Jean-François Noblet
Association le Pic vert

Les anglais n’ont pas le même rapport à la nature ? C’est une différence culturelle dit-on. Un peu facile ! Leurs expériences méritent au contraire l’attention. C’est pour cela que l’association de protection de la nature Le Pic vert a organisé un séjour d’études dans plusieurs réserves anglaises en avril 2013. Voyage dans des espaces naturels où le grand public est roi.

© Jean-François Noblet

Les espaces protégés anglais ressemblent beaucoup à nos parcs naturels régionaux et il faut surtout visiter l’une des 9 réserves du Wildfowl and Wetlands Trust (WWT) au Royaume-Uni, une association créée en 1946 par Peter Scott. David Paynter, responsable technique de la réserve de Slimbridge au nord de Bristol explique la politique d’aménagements des réserves du WWT : l’objectif principal n’est pas d’attirer les naturalistes, mais le grand public. Cela implique que les accès doivent être possibles en transport en commun, que les parkings, les toilettes doivent être impeccables et le site toujours propre. Par exemple, les bancs extérieurs, souillés par des fientes d’oiseaux, sont désinfectés tous les matins. Les personnes handicapées peuvent réserver des fauteuils électriques sur place, lire des panneaux en braille ou toucher des sculptures. Il faut surtout que les visiteurs puissent observer, sans jumelles ni équipement particulier, des animaux sur un circuit de promenade court, plat et bien entretenu. Sont donc aménagés des enclos avec quelques animaux en captivité, des aires de nourrissage régulièrement approvisionnées, des observatoires très bien conçus. Ainsi, à Slimbridge, on peut voir près des agrainoirs une grande concentration de plusieurs centaines de cygnes de Bewick sauvages en hiver. On peut aussi se connecter à des webcams installées sur les sites pour suivre une famille de blaireaux la nuit, une nichée de chouette effraie ou de faucon pèlerin.
 

Séduire le public et susciter l’adhésion

Cette partie artificialisée des réserves (20 ha sur 465 ha à Slimbridge) commence par un bâtiment d’accueil confortable avec expositions permanentes et temporaires, restaurant cafétéria avec menus bio, locaux, sans gluten, végétarien, et se termine par une boutique (livres, optique, nichoirs, graines pour oiseaux, jeux). Ainsi le public non averti ne sera pas frustré par sa visite comme cela peut être le cas de certains sites protégés français, plus tournés vers les initiés. Les anglais mettent vraiment l’accent sur des aménagements qui n’artificialisent pas trop, mais qui permettent une bonne observation et canalisent en même temps le flot de visiteurs. On peut citer les différents itinéraires de promenade, les observatoires extrêmement bien conçus : place handicapé, jumelles et livres de détermination en libre usage, panneaux d’information en plusieurs langues. Dans la réserve WWT de Londres, on peut pénétrer dans une galerie souterraine pour pouvoir observer les nids d’une colonie d’hirondelles de rivages installée dans une falaise spécialement créée pour elles. Dans la grande zone d’observation de la faune sauvage, il y a 6 observatoires. Le plus grand est une tour de 3 étages, accessible en ascenseur qui offre une vision à 360°. A chaque étage on trouve un panneau sur les espèces observées le jour même, des volontaires pour vous guider et même un défibrillateur.
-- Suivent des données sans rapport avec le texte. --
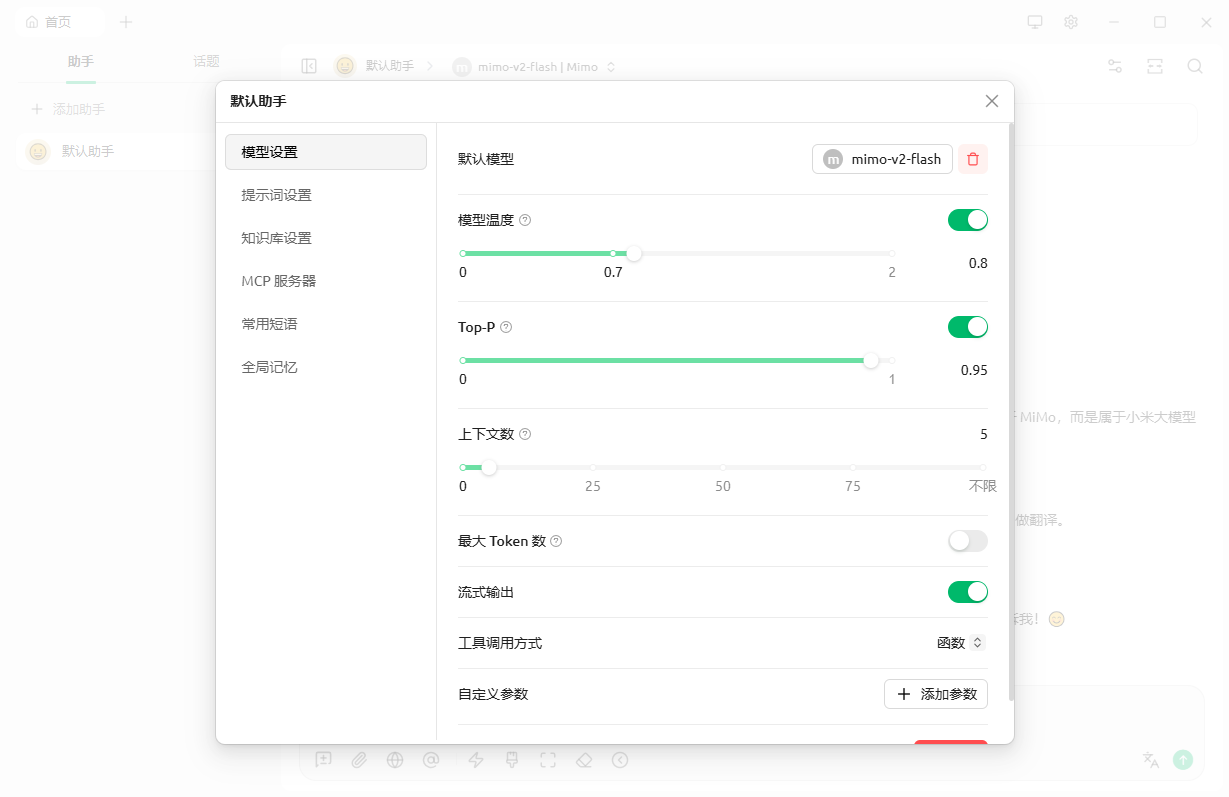Open the MCP 服务器 settings section
Screen dimensions: 1229x797
click(x=279, y=281)
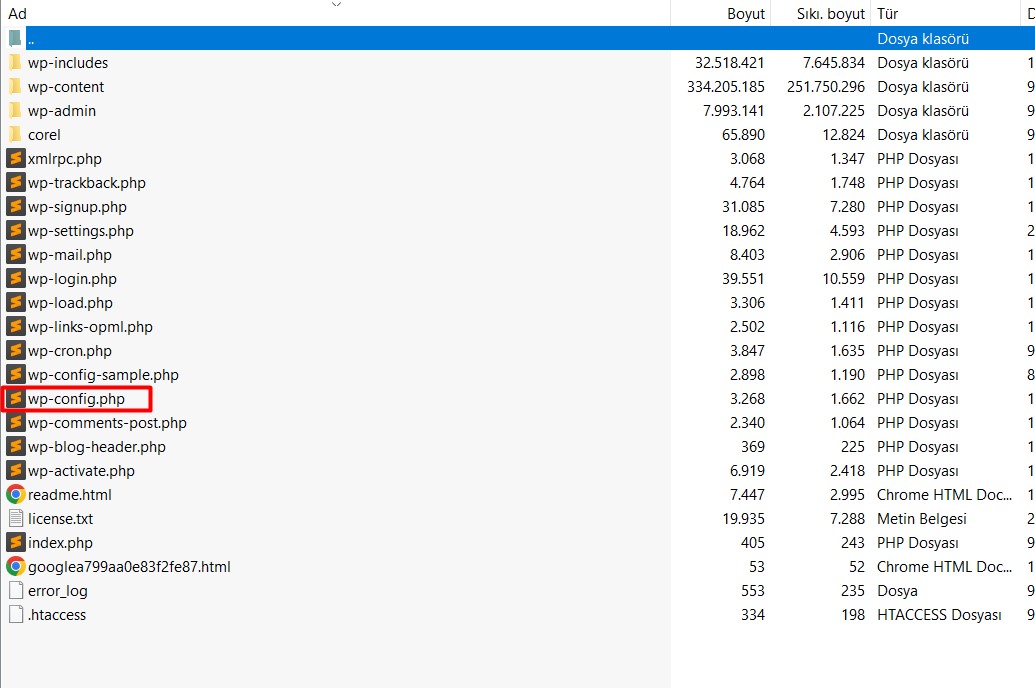This screenshot has height=688, width=1035.
Task: Select the Sublime icon beside wp-config.php
Action: (16, 399)
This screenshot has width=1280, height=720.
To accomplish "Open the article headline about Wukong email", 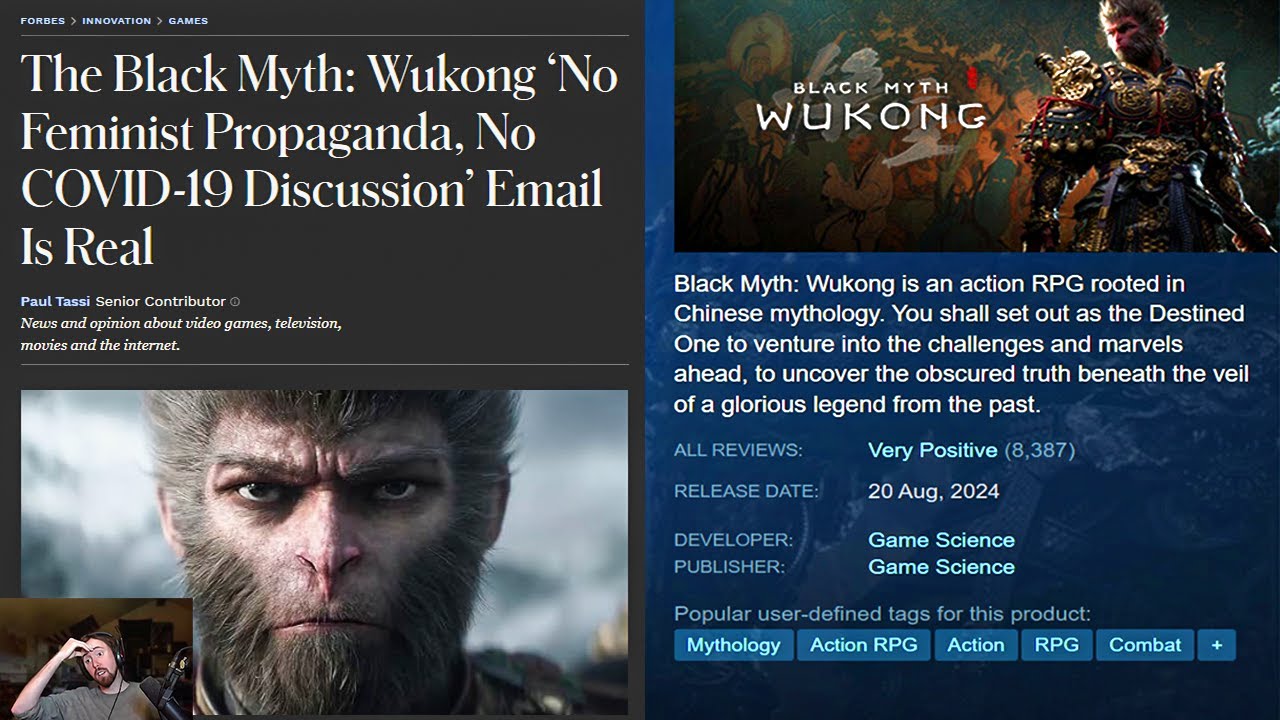I will (319, 160).
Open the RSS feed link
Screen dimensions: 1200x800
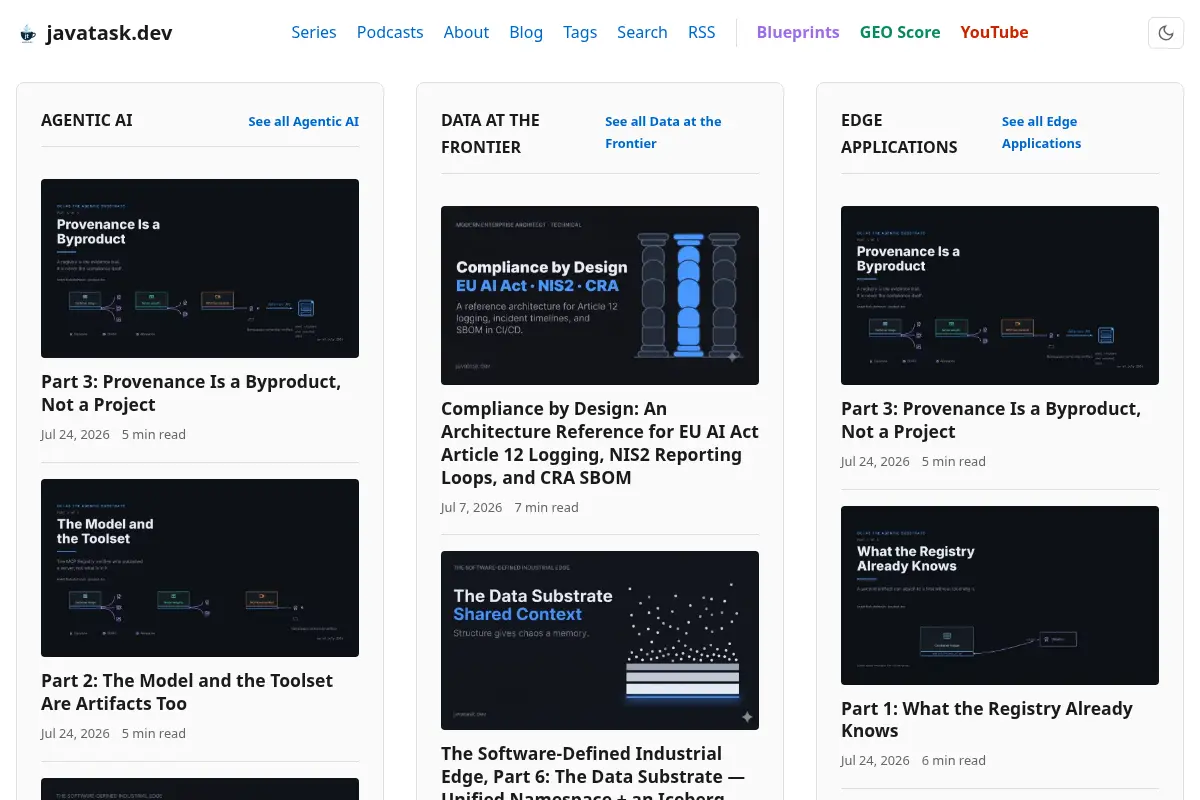click(702, 32)
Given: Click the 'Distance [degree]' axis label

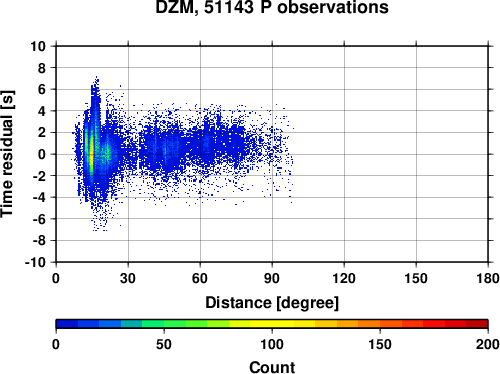Looking at the screenshot, I should [272, 303].
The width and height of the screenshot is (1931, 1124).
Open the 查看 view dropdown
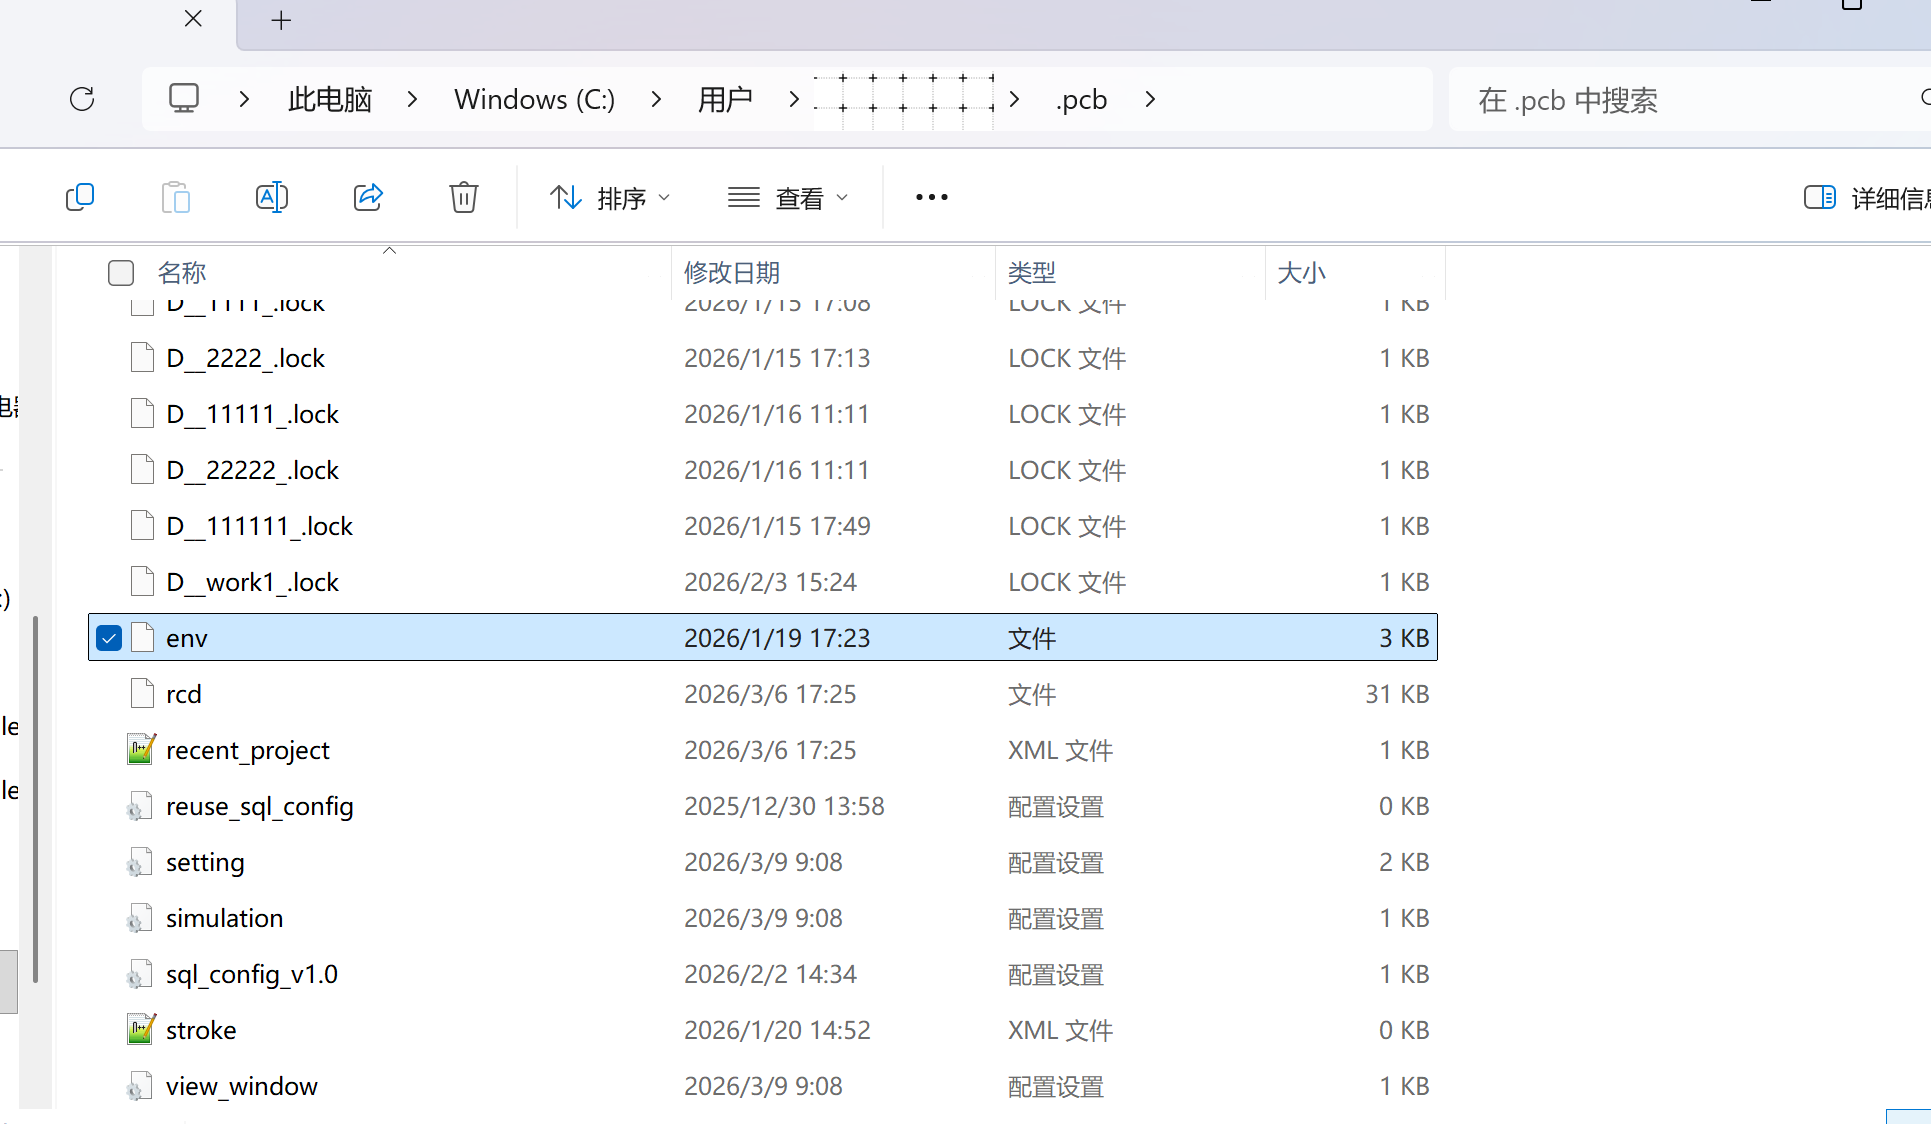[x=789, y=197]
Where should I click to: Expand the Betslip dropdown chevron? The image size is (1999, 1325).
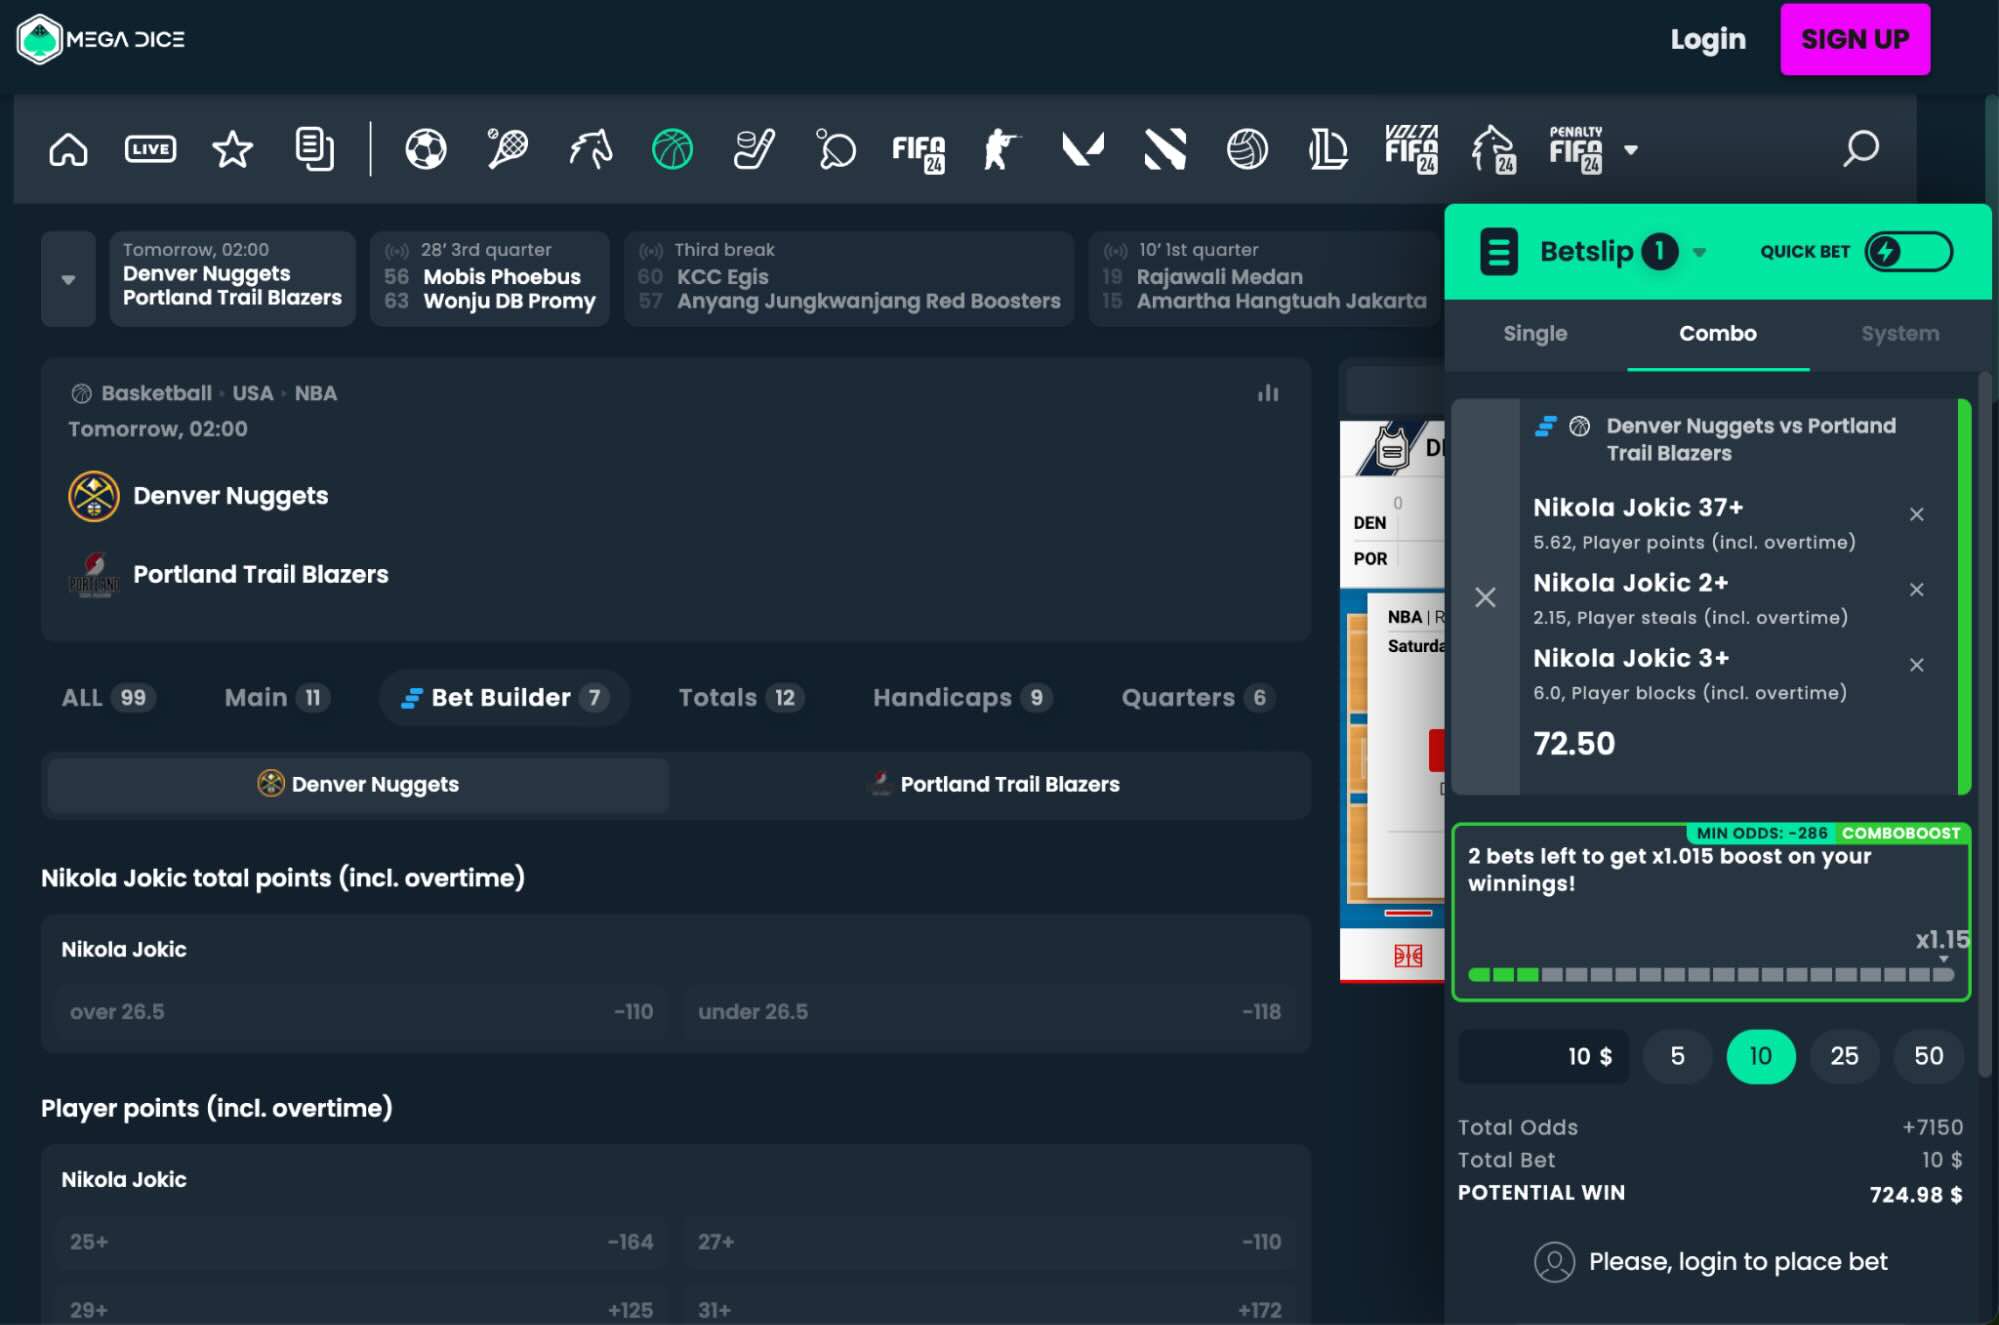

Afin de mieux accueillir les visiteurs, le WWT utilise des centaines de volontaires bénévoles qui sont formés et généralement très compétents. Outre des tâches d’entretien du site, ils tiennent des permanences aux endroits de grand passage (entrée, expositions, observatoires). Ils répondent aux questions, animent des petits stands ou des ateliers et consacrent du temps à faire aimer « leur » réserve. Un effort pour susciter le soutien qui se manifeste aussi sur internet. Il suffit de taper wwt.org.uk pour comprendre comment cette association, peut accueillir un million de visiteurs sur ses réserves naturelles et compte le même nombre d’adhérents. En un clic vous pouvez trouver tous les renseignements nécessaires : plan d’accès, horaires, dernières observations naturalistes, programmes d’activités, galerie de photos, messages de Facebook, Twitter, videos de Youtube, formulaire d’adhésion (45 € pour un adulte pour un an ou 1189 € à vie). Le WWT est une oeuvre de bienfaisance (Charity) selon la loi anglaise, exonérée d’impôts. Les 400 permanents sont payés par les adhésions, les entrées des réserves, les mécènes et sponsors. Cela devra nous inspirer.

Eduquer à l’environnement

Mais l’éducation environnementale ne se limite pas aux espaces naturels. Dans toutes les réserves, il y a des jardins écologiques montrant tout ce qu’il est possible de faire chez soi pour enrichir la biodiversité : nichoirs, murs à insectes, mares, haies champêtres etc. à Slimbridge vous pouvez découvrir une exposition installée dans les toilettes qui vous explique comment vos excréments vont être traités. Dans la réserve de Londres vous pouvez visiter l’intérieur d’un égout de la ville avec tout ce qu’on y trouve : faune, déchets, odeur et visualiser les conséquences de l’usage des eaux usées.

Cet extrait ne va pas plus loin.